Introduction

Two diseases of potato (Solanum tuberosum), namely, blackleg of the foliage and soft rot of the tubers, are caused by soft rot Enterobacteriaceae (SRE), which belong to the genera Pectobacterium and Dickeya. In the past, mostly P. atrosepticum, then D. dianthicola and P. wasabiae, were the causative agents of blackleg in Europe, but at present the importance of D. solani and increasingly P. brasiliense sp. nov. is growing (van der Wolf et al. 2017; Portier et al. 2019).

SRE are characterised as hemibiotrophs by having one or two phases of infection, the first of which is the biotrophic phase, during which bacteria live in a living tissue, and the second of which is the necrotrophic phase, which results from the degradation activity of extracellular enzymes produced by bacteria that kills host cells (Kraepiel and Barny 2016). Latent infection occurs when only the first phase of infection takes place, and in this way, bacteria are transferred in seed tubers from generation to generation.

The losses caused by this complex of bacterial species are due to both the downgrading of seed potato plantations and losses of potato yield in fields and during storage. Chemical control against SRE is not widely applied, and using healthy seed potatoes combined with highly hygienic measures is recommended. In general, the level of resistance in potato cultivars is medium to low. Sources of high resistance to P. atrosepticum were found in diploid interspecific hybrids of potato (Zimnoch-Guzowska et al. 1999). The first genetic studies on the resistance of potato to P. atrosepticum in a diploid unselected population revealed the complex, polygenic inheritance of the trait. Several putative quantitative trait loci for resistance of tubers and leaves have been identified on all 12 potato chromosomes. Moreover, the inheritances of tuber and leaf resistance to P. atrosepticum are largely independent (Zimnoch-Guzowska et al. 2000), which makes it necessary to test tubers and aboveground parts of plant separately for resistance to SRE.

Studies on potato resistance to D. solani were initiated after the findings that this bacterium is more aggressive than other pectinolytic bacteria towards potato and that plant infection is initiated by a smaller number of bacteria than that by other bacterial species (Toth et al. 2011; Czajkowski et al. 2013). Data on the susceptibility of potato cultivars to D. solani are scarce; however, some differences in susceptibility among cultivars have been observed under Israeli conditions, where the blackleg incidence in the field ranged from 2 to 30% (Tsror et al. 2009). All major potato cultivars in field tests in England were susceptible to D. dianthicola, with some differences in symptom severity (Toth et al. 2011). Lebecka and Michalak (2017) evaluated the tuber resistance to a highly aggressive strain of D. solani (IFB0099) in 11 potato cultivars (Bryza, Denar, Glada, Irys, Jelly, Mieszko, Owacja, Satina, Sonda, Tajfun and Vineta), out of which the most resistant cultivars were Mieszko, Tajfun and Sonda. Lebecka and Czarniak (2019) tested the resistance of tubers of ten potato cultivars, namely, Brooke, Glada, Hermes, Irys, Lady Claire, Lady Rosetta, Omega, Smith Comet, Verdi and VR 808, using for inoculation two aggressive isolates of D. solani and P. brasiliense sp. nov. They found that a significant influence of cultivar on the weight of rotten tissue was observed (Lady Rosetta and Brooke performed significantly better than Hermes, Lady Claire and VR808), and bacterial isolate P. brasiliense sp. nov. (Pcb3M16) had higher aggressiveness than D. solani (IFB0099). Furthermore, the interaction of cultivar and isolate significantly influenced the tuber rot (cultivar Verdi showed more rot after infection by D. solani than after infection by P. brasiliense sp. nov., in contrast to Lady Claire).

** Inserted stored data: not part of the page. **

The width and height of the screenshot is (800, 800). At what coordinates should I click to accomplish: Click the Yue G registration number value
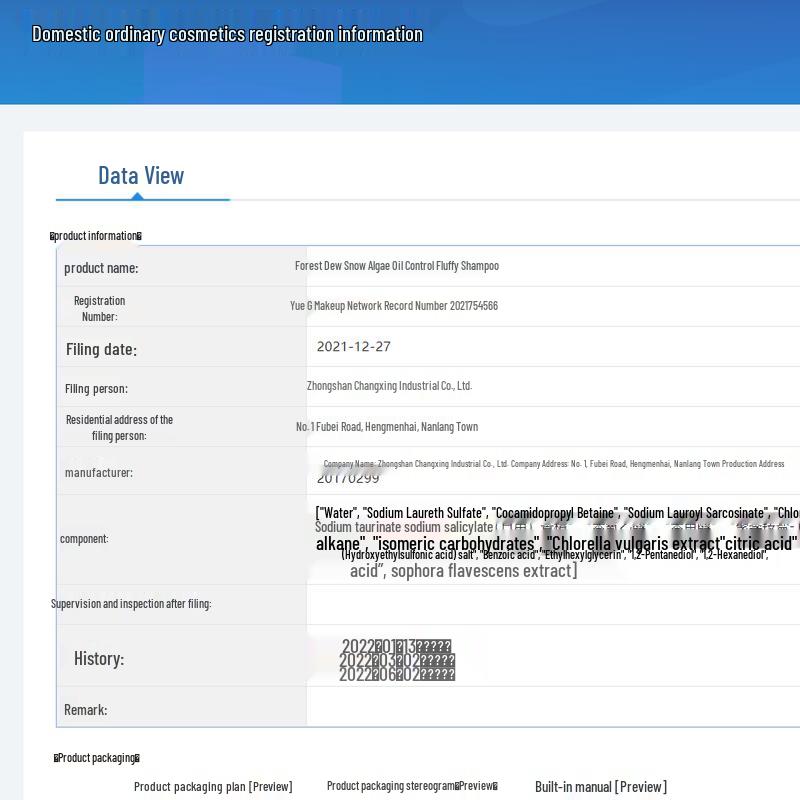point(393,306)
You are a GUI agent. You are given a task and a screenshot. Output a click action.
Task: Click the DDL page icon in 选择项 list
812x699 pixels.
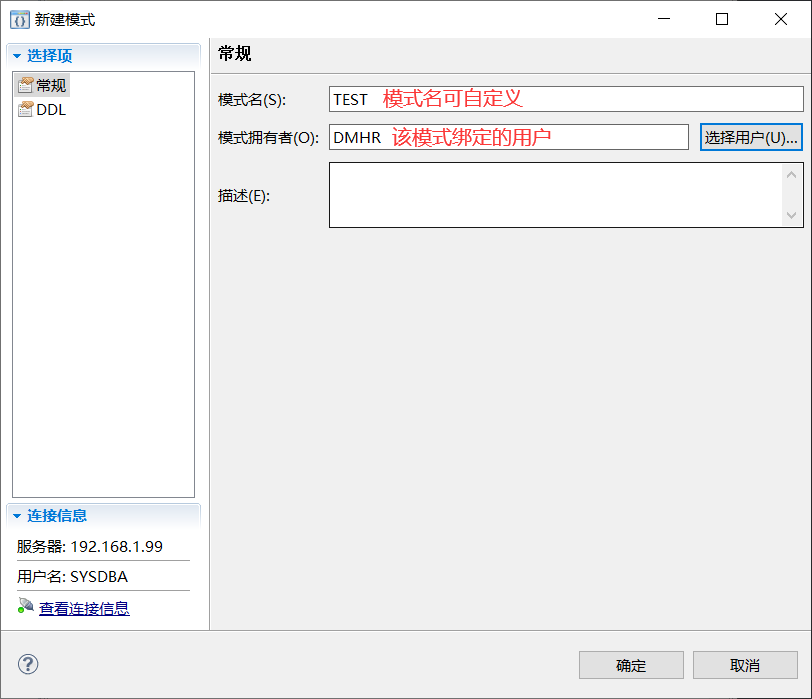pos(25,109)

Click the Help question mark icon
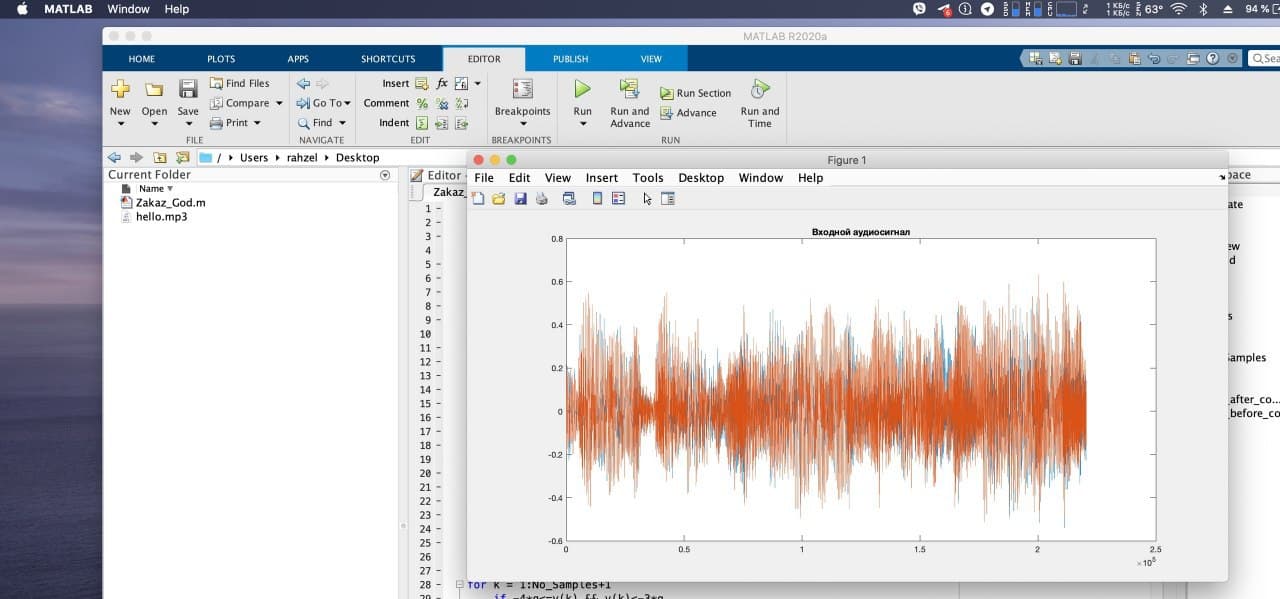(x=1211, y=59)
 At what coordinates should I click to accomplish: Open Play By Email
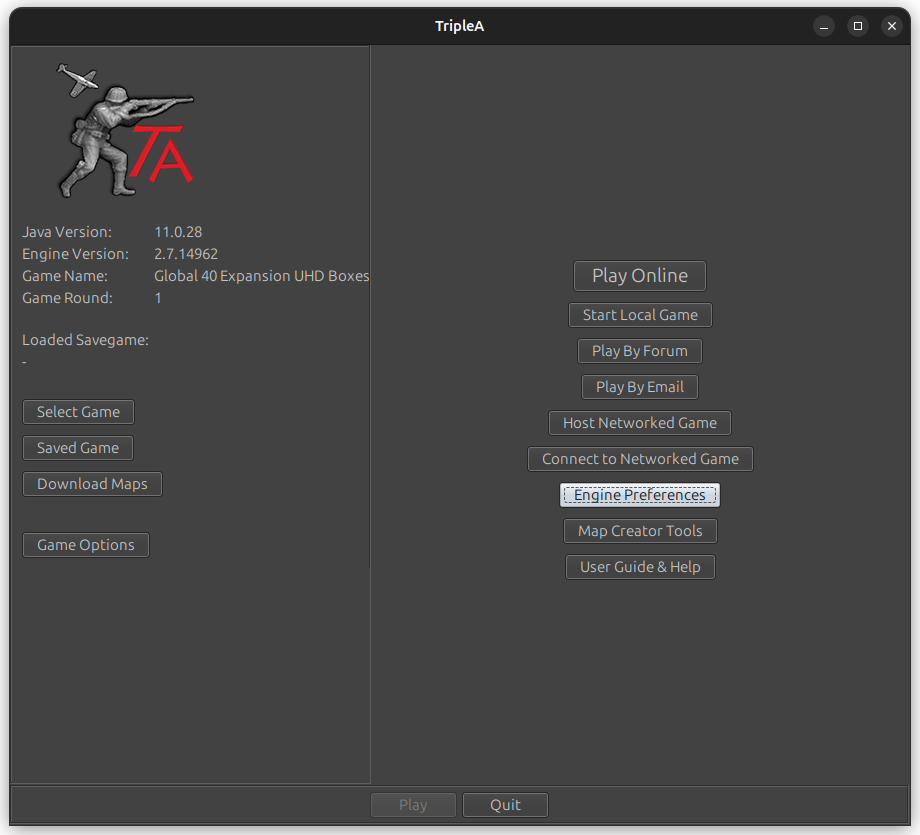coord(639,386)
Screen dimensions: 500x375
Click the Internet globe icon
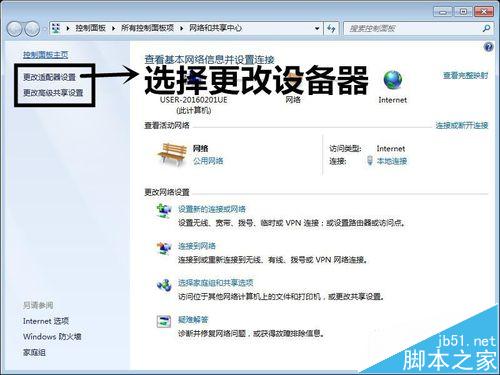click(392, 80)
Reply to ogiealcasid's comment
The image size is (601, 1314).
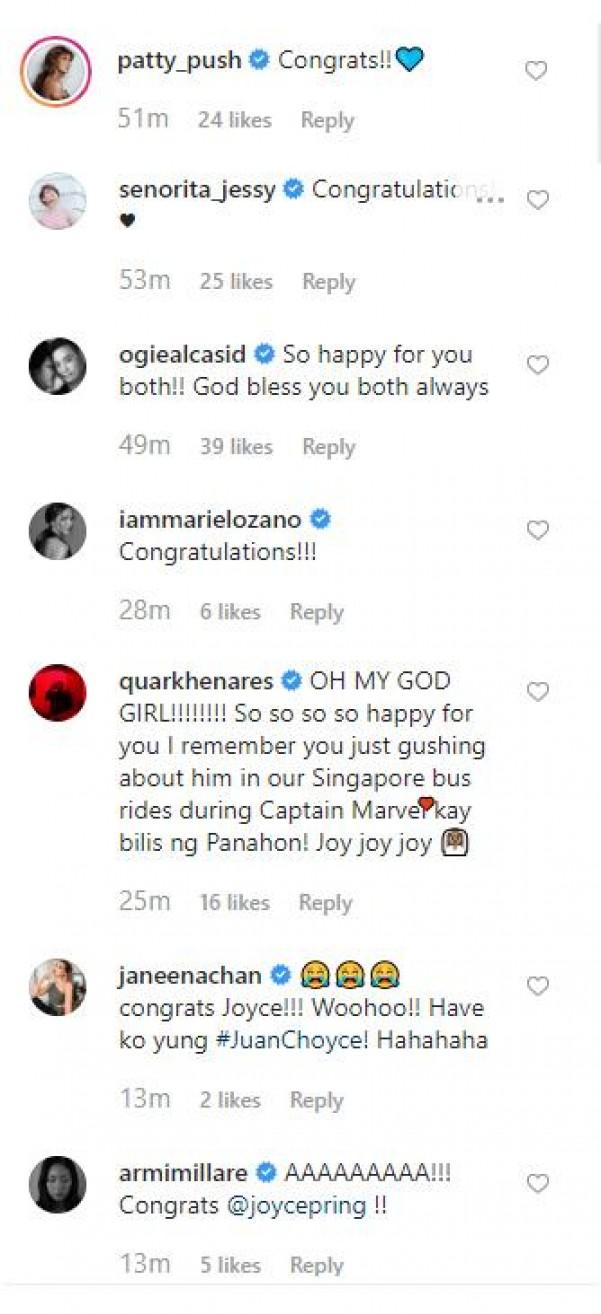329,447
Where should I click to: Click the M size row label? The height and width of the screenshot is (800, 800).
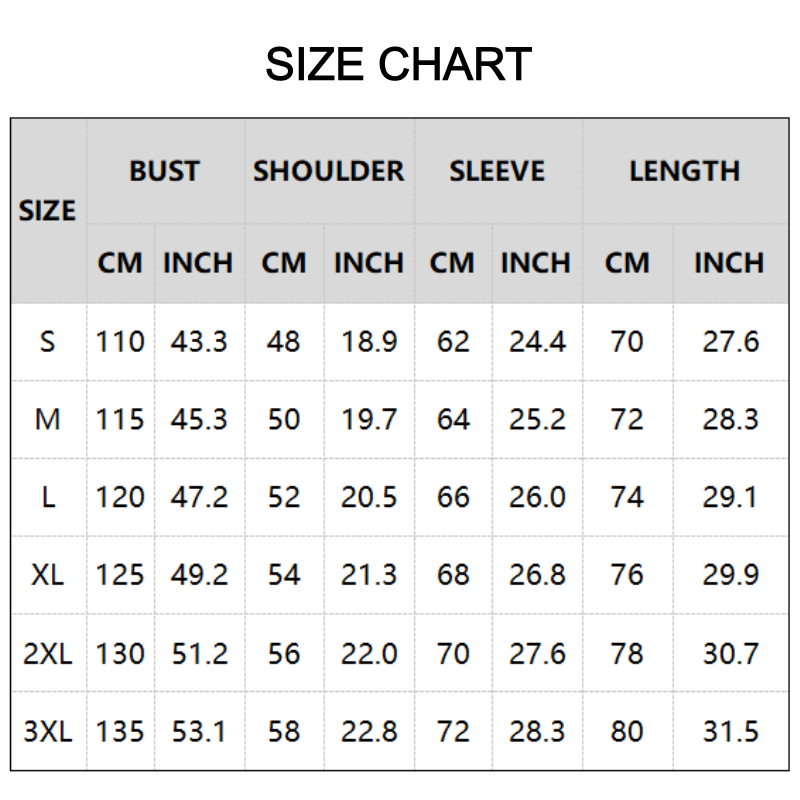coord(47,419)
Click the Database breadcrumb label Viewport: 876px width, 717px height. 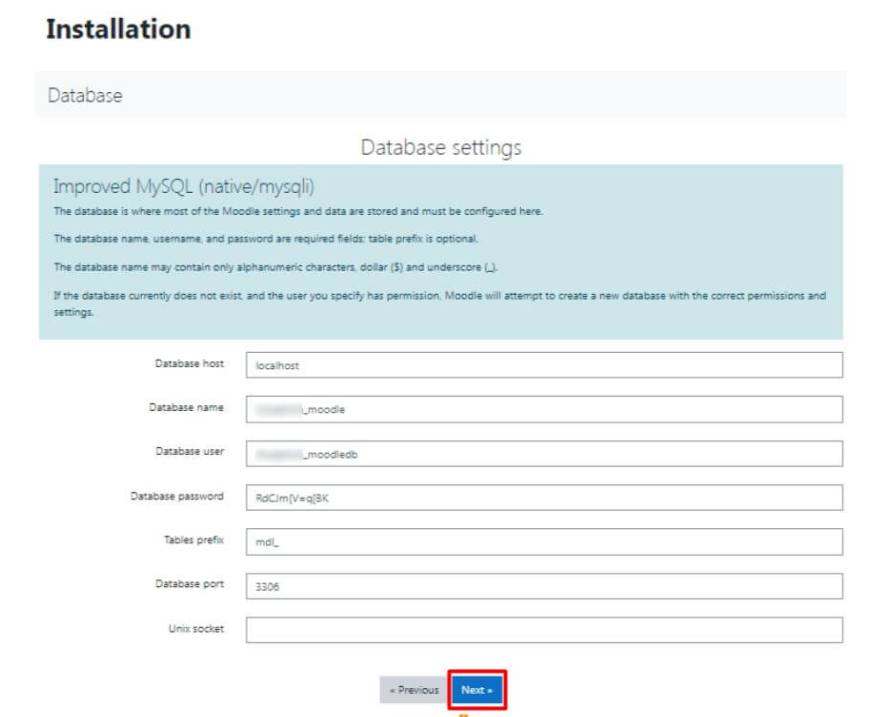tap(72, 95)
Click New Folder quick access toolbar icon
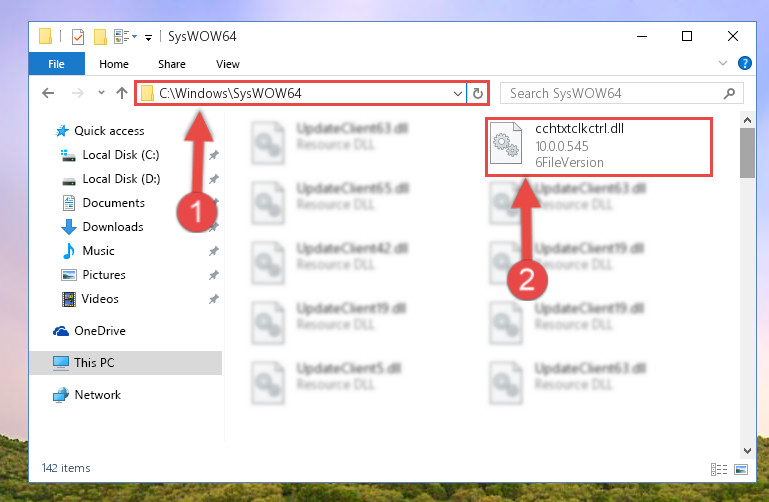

SRE display various mechanisms of virulence and six transport systems. Pectin cell wall–degrading enzymes (PCWDEs) and their isoforms, secreted into plants by the type II secretion system (T2SS) regulated by quorum sensing, are the most significant virulence factors (Toth et al. 2003; Toth and Birch 2005). These enzymes have different properties, including different optimal temperatures for production. The expression of resistance to bacteria in potato depends on environmental conditions, among which temperature is very important. SRE differ in their optimal growth temperature: the optimal range of temperatures for P. atrosepticum and P. carotovorum subsp. carotovorum is 24–27 °C and 28–34 °C, respectively, while that for Dickeya spp. is 31–37 °C (Perombelon and Kelman 1980; Latour et al. 2007; du Raan et al. 2016).

An extreme level of resistance to highly virulent bacteria in potato under conditions favourable for disease development has not been found in potato cultivars. To control these diseases, integrated measures, including cultivation of potato cultivars less susceptible to bacteria, are important.

Diploid clones, interspecific hybrids of Solanum spp., were evaluated in two different assays: for soft rot resistance by wound inoculation of tubers, and for blackleg resistance by wound inoculation of plant stem, because these two traits are partly independent. In previous studies, diploid clones expressed the resistance to P. atrosepticum in tubers. However, the blackleg resistance in these diploid clones has never been evaluated, with the exception of clone DG 88-9, tested previously by Zimnoch-Guzowska et al. (1999).

Pollen fertility and large pollen grains of diploid clones were evaluated for determination of their ability to be a pollen parent in crosses with diploid or tetraploid potato clones.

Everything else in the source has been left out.